- **What needs to be done**
In the passage below on language discrimination in the United States, set down word for word the portion starting with "Provisions like these" and going on through "war on Spanish.".

Frankly, there is no war on English, at Pima Community College or anywhere else in the United States. There seem to be only two cases in the record of language rights litigation that touch on discrimination against English speakers, and neither one screams “War on English!” In 1990 an English-speaking nurse charged that her supervisor in a New York City hospital discriminated against her by speaking Tagalog, but her complaint was dismissed when she did not appear at trial, and so the question of reverse language discrimination was not tested. In another case, Dimaranan v. Pomona Valley Hospital (775 F. Supp. 338 [C.D. Ca. 1991]), the court ruled that hospital management could impose a temporary “no Tagalog” rule on the night shift in one unit in order to deal with a supervisor’s mismanagement, which included alleged favoritism toward Tagalog-speaking nurses at the expense of English- and Spanish-speaking nurses, but discrimination against English-speakers was not a factor in the decision.
Indeed, most language discrimination cases protest the imposition of English-only workplace rules. So far as nursing goes, most nurses who have sued did so because they’ve been told they can’t speak Tagalog or Spanish or some other nonanglophone language on the job. As for schools, most schools seem to be at war with languages other than English: one Nevada school district banned Spanish on the schoolbus; a New Jersey high school tried to ban foreign languages in the classroom; and a federal court upheld a Kansas school ban on all languages but English in the hallways, the lunchroom, and the playground as well.
It’s not clear, too, that anyone in the United States has ever been injured by an agent of government simply for using English. Like Article XXVIII of Arizona’s constitution, a federal proposal to make English official, the English Language Unity Act (H.R. 997), provides those who feel they have been discriminated against for using English the right to sue: “A person injured by a violation of this chapter may in a civil action . . . obtain appropriate relief.”
Provisions like these reinforce the growing fear that foreign languages threaten the right of Americans to go about their lives in an English-only environment. But such laws are paranoid. Yes, it’s possible to discriminate against an English speaker, but such discrimination will never happen in numbers great enough to warrant legislation framed to suggest that English and its speakers are in any danger. Instead, it’s minority language speakers whose language use is targeted in the workplace, in schools, and by governments like Arizona’s, whose official language law is really a declaration of war on Spanish.

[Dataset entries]
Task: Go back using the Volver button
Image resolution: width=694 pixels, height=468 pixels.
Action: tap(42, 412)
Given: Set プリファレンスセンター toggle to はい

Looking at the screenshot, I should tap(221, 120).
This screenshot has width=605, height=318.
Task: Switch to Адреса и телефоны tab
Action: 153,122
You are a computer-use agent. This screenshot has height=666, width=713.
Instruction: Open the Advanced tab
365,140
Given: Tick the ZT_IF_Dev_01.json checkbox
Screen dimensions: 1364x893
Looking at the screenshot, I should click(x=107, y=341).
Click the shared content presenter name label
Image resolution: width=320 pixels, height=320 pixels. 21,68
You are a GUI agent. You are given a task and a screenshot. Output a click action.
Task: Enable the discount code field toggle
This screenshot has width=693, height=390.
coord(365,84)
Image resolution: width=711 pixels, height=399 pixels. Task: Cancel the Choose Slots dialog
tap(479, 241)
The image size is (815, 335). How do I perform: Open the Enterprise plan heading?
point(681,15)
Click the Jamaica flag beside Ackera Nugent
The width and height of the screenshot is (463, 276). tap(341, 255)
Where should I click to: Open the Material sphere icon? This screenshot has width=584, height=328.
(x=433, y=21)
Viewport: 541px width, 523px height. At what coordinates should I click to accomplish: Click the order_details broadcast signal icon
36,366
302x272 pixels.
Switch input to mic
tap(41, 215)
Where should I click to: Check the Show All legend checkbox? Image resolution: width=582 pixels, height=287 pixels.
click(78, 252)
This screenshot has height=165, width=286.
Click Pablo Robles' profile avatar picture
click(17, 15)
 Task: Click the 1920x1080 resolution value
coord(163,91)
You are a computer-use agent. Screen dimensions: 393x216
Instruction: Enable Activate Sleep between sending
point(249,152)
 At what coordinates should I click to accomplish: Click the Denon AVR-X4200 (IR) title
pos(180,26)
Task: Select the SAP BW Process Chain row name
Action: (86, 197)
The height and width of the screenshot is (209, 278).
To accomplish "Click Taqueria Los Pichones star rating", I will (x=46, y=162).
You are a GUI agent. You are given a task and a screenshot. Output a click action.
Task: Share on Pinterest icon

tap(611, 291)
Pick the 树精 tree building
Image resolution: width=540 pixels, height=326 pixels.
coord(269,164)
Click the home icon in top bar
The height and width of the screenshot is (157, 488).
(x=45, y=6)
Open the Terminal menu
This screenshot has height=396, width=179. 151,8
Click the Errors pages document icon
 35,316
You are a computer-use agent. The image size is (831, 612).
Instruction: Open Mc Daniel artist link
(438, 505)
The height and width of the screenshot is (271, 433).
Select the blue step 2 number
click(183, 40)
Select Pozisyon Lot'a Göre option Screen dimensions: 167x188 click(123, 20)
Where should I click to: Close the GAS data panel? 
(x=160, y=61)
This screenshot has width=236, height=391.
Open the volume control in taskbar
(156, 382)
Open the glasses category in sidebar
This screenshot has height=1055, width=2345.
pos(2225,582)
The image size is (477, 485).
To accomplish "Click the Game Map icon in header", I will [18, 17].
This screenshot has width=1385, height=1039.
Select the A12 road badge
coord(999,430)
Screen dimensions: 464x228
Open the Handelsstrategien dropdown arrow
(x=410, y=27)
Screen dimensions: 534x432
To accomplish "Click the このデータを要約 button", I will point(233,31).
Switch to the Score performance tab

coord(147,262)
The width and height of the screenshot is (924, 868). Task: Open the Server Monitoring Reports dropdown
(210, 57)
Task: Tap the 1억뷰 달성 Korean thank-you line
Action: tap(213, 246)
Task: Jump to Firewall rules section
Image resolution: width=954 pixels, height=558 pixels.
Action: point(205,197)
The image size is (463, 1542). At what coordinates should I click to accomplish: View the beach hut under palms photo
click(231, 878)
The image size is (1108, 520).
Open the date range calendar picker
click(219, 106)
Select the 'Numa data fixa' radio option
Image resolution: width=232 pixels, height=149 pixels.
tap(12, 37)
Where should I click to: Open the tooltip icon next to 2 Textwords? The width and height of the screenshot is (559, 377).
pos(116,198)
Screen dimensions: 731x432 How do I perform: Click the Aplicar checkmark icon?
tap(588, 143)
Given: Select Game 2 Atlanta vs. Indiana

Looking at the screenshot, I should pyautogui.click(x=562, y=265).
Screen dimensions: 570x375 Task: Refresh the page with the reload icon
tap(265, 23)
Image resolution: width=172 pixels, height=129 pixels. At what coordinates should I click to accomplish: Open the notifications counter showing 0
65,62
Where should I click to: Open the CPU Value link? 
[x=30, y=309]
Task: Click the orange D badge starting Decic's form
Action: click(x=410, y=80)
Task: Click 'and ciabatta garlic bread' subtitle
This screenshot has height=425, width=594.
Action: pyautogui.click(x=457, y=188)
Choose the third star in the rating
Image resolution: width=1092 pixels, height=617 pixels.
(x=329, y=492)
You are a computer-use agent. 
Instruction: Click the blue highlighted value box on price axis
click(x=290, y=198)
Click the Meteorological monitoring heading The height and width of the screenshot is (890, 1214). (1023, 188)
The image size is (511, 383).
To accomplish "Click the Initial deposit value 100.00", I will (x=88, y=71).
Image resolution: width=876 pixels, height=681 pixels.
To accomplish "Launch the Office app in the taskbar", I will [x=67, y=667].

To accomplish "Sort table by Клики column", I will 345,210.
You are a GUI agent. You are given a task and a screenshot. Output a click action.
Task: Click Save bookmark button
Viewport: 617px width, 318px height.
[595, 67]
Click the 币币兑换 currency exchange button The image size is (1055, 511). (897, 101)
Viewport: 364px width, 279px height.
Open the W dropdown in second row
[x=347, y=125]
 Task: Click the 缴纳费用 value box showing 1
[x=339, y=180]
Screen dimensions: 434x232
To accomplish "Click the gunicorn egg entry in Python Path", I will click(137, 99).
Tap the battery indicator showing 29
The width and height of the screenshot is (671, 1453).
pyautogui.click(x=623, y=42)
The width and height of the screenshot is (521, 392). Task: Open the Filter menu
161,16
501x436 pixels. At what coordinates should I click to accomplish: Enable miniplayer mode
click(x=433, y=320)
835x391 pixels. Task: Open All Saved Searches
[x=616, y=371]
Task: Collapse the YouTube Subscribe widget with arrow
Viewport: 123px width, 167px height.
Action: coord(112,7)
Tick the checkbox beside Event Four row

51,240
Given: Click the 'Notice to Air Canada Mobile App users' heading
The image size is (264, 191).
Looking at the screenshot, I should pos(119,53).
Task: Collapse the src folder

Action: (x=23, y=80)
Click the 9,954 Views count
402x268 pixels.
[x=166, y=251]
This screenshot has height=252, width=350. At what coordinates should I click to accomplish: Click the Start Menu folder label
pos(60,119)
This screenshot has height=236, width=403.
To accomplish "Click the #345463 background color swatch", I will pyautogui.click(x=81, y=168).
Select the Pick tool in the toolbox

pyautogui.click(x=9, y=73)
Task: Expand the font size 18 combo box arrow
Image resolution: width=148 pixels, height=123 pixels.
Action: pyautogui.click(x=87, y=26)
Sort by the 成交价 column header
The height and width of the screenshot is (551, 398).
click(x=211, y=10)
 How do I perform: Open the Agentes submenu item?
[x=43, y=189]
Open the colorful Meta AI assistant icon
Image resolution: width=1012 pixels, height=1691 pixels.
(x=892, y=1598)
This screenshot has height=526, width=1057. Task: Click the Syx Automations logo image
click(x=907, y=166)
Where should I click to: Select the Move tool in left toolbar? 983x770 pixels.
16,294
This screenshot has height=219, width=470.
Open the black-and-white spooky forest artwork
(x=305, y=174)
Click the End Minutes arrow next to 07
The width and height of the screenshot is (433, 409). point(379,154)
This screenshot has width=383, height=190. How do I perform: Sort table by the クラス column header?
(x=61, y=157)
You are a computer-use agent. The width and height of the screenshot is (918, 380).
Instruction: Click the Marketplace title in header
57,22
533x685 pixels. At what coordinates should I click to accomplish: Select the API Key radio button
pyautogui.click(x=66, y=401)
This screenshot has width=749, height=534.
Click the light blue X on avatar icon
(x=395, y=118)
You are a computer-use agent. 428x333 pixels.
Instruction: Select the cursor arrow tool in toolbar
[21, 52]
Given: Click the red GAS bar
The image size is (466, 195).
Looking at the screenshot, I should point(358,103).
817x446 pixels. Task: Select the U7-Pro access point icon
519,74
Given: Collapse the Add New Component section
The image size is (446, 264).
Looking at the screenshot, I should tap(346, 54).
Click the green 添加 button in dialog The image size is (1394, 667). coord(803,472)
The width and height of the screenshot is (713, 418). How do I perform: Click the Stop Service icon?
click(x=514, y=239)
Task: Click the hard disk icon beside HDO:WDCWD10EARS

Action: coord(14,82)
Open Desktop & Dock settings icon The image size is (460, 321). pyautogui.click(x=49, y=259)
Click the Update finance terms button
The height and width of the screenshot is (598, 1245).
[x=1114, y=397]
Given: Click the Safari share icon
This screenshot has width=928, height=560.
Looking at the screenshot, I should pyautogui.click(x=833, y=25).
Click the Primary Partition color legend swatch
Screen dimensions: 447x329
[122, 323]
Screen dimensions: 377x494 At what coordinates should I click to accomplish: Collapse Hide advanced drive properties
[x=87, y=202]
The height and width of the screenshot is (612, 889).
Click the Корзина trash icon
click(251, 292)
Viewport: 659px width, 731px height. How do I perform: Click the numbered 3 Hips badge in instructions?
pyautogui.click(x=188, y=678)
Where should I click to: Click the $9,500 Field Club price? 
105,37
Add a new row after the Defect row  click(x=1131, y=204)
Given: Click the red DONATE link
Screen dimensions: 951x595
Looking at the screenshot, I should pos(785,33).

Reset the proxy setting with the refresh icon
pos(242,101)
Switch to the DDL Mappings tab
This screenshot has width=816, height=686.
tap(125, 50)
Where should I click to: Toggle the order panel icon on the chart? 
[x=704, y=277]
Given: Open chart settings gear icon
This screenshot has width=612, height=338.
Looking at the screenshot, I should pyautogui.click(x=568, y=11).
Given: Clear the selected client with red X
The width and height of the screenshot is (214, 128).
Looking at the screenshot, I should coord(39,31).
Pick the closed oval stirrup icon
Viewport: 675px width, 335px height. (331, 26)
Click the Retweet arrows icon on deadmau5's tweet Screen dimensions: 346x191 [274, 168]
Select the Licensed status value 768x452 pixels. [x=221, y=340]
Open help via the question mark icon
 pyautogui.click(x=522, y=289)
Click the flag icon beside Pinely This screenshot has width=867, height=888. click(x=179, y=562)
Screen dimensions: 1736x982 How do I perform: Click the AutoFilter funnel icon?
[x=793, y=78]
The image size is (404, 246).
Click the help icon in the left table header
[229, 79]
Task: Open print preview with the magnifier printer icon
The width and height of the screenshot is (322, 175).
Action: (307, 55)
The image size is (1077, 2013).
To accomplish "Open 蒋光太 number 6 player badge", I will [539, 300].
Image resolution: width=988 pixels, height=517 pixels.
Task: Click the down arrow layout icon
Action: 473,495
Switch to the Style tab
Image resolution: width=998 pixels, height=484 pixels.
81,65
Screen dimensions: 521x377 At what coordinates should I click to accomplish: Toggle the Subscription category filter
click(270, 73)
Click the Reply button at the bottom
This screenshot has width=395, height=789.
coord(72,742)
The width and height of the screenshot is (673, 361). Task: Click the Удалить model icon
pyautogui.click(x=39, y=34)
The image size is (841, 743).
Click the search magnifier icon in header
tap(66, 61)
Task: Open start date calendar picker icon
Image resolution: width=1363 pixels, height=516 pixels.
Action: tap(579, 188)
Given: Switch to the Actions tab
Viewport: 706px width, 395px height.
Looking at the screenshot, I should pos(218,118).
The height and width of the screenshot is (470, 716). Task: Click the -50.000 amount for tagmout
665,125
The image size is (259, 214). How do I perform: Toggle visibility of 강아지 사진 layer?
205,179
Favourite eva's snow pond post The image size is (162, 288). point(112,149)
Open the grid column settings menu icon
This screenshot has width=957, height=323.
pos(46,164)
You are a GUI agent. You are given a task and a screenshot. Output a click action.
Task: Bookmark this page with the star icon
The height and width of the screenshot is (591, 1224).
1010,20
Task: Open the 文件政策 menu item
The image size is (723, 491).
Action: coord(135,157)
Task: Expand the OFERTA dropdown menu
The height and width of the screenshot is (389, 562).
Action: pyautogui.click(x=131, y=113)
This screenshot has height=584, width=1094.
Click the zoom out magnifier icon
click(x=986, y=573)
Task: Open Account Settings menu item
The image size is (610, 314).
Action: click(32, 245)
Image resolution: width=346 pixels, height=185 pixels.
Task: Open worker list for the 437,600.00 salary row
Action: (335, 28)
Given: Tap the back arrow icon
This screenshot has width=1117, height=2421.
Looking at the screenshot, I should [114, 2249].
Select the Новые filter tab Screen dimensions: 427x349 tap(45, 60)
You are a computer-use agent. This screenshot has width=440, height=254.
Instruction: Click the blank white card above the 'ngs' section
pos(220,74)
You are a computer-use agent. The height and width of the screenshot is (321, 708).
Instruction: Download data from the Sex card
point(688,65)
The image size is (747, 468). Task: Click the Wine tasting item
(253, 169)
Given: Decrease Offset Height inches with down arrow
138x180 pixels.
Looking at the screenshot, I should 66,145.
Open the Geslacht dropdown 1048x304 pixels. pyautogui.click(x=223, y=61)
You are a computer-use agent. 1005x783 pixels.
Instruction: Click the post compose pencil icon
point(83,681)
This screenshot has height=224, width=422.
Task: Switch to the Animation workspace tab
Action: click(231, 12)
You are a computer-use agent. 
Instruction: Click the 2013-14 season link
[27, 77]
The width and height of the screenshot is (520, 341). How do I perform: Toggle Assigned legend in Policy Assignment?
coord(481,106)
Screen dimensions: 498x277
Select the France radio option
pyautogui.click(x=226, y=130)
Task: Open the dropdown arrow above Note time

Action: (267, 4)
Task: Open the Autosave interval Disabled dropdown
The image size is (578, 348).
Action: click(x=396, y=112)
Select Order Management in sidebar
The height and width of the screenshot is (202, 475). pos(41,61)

- **Result**
Provisions like these reinforce the growing fear that foreign languages threaten the right of Americans to go about their lives in an English-only environment. But such laws are paranoid. Yes, it’s possible to discriminate against an English speaker, but such discrimination will never happen in numbers great enough to warrant legislation framed to suggest that English and its speakers are in any danger. Instead, it’s minority language speakers whose language use is targeted in the workplace, in schools, and by governments like Arizona’s, whose official language law is really a declaration of war on Spanish.